→ **PROBLEM STATEMENT**
Copy out the data line by line exactly, from its start to the line bearing "Given: Open the Presets browser", inclusive.

→ **SUPPLIED INFORMATION**

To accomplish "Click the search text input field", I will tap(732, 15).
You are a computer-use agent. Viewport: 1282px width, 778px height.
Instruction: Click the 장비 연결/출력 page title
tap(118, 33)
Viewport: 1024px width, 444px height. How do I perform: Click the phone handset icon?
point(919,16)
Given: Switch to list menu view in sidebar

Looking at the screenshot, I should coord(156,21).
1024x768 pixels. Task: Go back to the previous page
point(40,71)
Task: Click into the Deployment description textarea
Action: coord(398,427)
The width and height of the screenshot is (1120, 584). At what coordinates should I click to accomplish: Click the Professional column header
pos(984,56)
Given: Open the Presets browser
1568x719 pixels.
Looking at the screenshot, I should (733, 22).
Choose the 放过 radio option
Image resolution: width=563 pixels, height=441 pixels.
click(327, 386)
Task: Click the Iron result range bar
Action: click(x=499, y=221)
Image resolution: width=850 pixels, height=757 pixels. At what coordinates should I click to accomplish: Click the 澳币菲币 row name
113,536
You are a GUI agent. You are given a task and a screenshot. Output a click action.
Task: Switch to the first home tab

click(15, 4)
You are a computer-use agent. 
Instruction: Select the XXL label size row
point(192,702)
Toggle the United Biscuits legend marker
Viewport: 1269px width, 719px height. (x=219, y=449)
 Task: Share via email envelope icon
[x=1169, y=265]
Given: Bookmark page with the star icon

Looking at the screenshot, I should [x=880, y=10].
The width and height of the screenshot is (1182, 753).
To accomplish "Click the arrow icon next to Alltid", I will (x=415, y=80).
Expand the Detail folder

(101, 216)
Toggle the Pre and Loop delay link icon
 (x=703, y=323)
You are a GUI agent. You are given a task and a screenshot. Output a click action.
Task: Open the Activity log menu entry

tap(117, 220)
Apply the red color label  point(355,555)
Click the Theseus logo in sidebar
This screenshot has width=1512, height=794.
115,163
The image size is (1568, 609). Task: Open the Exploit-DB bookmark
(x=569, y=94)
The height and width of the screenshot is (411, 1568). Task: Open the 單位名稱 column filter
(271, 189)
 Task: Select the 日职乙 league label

→ **YOUR RESPONSE**
To accomplish "Click the search text input field", I will tap(732, 15).
You are a computer-use agent. Viewport: 1282px width, 778px height.
Instruction: Click the 장비 연결/출력 page title
tap(118, 33)
Viewport: 1024px width, 444px height. How do I perform: Click the phone handset icon?
point(919,16)
Given: Switch to list menu view in sidebar

Looking at the screenshot, I should coord(156,21).
1024x768 pixels. Task: Go back to the previous page
point(40,71)
Task: Click into the Deployment description textarea
Action: coord(398,427)
The width and height of the screenshot is (1120, 584). At what coordinates should I click to accomplish: Click the Professional column header
pos(984,56)
Given: Open the Presets browser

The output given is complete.